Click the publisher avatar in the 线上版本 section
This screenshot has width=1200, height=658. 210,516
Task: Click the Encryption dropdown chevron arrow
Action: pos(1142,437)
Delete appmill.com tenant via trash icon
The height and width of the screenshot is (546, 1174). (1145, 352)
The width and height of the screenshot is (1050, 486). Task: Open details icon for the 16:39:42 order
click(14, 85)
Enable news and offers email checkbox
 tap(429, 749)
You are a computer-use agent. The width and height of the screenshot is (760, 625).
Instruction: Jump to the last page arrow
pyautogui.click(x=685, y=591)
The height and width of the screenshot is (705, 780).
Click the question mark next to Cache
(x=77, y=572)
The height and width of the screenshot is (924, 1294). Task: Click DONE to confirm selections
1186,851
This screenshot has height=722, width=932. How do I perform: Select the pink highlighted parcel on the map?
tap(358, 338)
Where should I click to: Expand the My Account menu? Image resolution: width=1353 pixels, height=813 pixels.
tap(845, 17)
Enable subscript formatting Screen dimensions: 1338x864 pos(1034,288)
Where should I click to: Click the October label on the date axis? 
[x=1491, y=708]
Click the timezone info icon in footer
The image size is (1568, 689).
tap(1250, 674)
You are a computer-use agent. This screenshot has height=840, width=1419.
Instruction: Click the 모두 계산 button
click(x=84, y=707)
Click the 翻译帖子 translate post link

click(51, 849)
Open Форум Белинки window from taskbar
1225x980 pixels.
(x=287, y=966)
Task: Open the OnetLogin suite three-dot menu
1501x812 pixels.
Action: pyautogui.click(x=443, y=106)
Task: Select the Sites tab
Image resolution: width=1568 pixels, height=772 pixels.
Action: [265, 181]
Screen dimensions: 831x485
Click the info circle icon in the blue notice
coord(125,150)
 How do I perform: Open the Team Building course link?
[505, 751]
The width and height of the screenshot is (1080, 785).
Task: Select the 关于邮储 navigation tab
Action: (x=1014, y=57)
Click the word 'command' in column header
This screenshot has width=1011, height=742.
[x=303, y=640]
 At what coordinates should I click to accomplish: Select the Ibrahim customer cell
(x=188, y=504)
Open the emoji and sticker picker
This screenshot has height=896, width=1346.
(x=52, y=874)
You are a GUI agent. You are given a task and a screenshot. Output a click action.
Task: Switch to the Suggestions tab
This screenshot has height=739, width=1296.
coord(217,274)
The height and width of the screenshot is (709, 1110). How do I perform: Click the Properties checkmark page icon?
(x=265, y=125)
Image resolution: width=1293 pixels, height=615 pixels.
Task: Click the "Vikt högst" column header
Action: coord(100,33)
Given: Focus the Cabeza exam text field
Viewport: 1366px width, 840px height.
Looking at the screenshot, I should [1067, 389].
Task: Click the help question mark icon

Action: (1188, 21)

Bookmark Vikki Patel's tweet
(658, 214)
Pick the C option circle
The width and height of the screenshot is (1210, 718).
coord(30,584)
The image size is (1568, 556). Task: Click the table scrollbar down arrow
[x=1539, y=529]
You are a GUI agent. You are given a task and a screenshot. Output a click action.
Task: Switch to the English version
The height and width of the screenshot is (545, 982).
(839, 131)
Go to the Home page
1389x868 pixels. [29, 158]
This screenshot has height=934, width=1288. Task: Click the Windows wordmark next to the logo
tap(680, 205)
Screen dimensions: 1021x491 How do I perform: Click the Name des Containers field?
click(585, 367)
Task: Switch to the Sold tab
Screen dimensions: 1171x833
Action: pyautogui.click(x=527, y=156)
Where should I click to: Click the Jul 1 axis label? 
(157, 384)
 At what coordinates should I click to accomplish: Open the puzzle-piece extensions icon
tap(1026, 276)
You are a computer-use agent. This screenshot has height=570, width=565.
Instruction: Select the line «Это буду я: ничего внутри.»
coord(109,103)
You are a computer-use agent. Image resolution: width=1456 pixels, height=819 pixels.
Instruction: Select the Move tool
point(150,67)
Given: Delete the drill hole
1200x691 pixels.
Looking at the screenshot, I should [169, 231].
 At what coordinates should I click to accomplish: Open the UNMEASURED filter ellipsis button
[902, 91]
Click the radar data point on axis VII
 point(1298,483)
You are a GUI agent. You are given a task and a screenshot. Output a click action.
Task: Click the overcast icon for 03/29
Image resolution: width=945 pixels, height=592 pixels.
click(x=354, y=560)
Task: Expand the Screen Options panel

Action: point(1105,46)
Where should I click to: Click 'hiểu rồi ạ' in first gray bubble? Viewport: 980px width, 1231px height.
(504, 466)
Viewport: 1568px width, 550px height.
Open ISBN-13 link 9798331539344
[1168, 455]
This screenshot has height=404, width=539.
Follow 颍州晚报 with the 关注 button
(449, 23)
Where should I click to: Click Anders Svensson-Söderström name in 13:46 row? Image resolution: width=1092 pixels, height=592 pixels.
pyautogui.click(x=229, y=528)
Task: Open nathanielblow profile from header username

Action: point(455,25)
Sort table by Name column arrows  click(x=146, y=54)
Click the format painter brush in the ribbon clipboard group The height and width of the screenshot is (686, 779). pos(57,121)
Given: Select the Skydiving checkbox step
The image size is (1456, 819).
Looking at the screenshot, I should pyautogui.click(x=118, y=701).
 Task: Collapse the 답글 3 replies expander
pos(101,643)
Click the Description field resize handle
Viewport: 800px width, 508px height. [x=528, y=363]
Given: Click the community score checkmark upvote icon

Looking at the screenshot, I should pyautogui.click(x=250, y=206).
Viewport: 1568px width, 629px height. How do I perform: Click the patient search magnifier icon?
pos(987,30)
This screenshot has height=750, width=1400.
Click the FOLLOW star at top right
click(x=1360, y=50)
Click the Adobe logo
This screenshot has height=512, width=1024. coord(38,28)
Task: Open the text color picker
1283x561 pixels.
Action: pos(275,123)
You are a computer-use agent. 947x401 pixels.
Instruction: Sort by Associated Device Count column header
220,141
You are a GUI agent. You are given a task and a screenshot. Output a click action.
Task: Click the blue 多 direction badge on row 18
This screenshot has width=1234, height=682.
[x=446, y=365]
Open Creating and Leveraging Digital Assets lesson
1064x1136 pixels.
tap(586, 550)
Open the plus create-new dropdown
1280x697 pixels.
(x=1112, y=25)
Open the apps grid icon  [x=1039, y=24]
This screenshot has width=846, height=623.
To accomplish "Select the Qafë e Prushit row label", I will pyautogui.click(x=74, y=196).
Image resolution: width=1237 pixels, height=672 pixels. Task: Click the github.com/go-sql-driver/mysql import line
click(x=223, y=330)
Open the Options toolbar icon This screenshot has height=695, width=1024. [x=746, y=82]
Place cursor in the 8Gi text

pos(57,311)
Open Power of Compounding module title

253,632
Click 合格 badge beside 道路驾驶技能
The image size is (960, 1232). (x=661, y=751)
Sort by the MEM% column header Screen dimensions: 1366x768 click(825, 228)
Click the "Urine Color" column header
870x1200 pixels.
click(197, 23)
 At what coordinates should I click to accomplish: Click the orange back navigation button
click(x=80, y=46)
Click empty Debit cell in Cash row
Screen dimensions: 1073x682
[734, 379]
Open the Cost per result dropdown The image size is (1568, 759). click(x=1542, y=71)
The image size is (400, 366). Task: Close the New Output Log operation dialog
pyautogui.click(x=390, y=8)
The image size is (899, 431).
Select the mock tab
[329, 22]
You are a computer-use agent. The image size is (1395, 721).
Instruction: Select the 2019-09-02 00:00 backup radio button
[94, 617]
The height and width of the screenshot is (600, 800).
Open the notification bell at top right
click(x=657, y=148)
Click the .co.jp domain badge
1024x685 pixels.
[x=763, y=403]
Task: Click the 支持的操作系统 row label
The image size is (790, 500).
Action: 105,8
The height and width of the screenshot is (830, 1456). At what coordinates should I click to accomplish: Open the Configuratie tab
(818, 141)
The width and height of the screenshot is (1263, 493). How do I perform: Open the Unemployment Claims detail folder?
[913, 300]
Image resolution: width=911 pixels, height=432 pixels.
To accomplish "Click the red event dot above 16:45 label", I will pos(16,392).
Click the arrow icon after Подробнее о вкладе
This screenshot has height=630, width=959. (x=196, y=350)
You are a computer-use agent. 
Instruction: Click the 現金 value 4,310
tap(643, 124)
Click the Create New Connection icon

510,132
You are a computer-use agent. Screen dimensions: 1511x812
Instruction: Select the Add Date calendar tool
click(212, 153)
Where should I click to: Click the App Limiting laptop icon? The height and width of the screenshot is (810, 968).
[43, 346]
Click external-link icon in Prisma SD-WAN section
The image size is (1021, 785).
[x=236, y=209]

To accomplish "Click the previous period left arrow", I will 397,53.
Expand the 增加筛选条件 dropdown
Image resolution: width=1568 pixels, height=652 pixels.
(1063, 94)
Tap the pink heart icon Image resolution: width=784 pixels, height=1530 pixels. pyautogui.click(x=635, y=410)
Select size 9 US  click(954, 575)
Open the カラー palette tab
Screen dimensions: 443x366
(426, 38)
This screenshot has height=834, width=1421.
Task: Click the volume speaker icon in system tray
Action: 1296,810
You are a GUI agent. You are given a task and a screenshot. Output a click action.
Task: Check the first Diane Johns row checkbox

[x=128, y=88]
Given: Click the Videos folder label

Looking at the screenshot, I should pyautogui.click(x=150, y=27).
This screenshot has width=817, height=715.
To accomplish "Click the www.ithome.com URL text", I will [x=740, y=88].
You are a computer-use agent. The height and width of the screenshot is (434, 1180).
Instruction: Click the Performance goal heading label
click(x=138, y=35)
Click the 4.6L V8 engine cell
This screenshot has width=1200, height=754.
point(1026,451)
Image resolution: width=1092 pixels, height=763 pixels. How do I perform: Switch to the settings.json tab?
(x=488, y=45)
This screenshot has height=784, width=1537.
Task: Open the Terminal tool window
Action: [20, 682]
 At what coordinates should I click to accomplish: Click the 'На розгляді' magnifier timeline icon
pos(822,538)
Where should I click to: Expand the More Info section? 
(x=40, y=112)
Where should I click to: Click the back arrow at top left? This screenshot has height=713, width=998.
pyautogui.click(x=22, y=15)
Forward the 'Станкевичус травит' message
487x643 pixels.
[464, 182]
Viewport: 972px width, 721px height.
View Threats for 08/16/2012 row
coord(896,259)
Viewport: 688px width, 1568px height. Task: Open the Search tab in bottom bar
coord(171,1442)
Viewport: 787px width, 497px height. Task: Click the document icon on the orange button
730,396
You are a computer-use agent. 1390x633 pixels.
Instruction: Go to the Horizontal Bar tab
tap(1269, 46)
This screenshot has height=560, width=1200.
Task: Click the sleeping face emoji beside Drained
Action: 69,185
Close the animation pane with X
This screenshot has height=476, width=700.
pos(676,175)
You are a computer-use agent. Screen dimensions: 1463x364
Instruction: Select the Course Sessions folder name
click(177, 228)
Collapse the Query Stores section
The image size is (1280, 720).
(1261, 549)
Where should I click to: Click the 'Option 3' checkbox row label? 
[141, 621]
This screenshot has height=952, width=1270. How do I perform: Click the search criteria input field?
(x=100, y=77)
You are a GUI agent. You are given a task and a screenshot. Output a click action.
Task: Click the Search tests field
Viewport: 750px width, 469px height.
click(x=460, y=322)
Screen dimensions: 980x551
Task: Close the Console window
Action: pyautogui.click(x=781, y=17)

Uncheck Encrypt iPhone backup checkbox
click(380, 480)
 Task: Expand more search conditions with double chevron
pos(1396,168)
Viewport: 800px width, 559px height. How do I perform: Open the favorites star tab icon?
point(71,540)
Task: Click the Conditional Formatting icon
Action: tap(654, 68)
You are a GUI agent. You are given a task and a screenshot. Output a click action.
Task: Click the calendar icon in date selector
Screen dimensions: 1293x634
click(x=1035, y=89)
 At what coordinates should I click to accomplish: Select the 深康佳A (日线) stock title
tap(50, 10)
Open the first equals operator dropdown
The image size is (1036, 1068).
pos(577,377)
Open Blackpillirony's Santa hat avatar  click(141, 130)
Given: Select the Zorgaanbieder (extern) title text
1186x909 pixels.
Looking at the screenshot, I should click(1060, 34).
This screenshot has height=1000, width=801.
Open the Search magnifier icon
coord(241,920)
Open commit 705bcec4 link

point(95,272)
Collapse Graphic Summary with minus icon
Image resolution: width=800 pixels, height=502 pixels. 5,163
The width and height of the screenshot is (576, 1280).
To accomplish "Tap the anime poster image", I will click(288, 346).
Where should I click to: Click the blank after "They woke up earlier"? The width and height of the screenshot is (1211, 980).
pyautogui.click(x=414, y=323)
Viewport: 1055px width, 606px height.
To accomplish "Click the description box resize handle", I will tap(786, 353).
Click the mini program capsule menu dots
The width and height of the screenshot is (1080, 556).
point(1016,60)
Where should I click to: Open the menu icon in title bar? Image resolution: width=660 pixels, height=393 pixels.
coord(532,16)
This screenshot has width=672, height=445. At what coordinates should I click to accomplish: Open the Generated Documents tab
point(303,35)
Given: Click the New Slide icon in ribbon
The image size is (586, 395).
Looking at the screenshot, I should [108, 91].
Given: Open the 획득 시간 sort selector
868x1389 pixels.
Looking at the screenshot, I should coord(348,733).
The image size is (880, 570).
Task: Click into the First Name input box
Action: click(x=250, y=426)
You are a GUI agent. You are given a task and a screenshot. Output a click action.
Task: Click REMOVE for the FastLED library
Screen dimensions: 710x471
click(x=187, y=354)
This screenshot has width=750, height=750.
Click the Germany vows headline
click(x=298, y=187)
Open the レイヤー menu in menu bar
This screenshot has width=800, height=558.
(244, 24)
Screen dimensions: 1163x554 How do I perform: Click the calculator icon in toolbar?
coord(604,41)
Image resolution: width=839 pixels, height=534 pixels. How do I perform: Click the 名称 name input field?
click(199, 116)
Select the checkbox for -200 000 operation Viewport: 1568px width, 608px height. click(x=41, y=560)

**Exercise brief**
Pull every line with the string "ribbon" out of the material.

**Answer for the task**
Click the format painter brush in the ribbon clipboard group The height and width of the screenshot is (686, 779). pos(57,121)
Given: Click the New Slide icon in ribbon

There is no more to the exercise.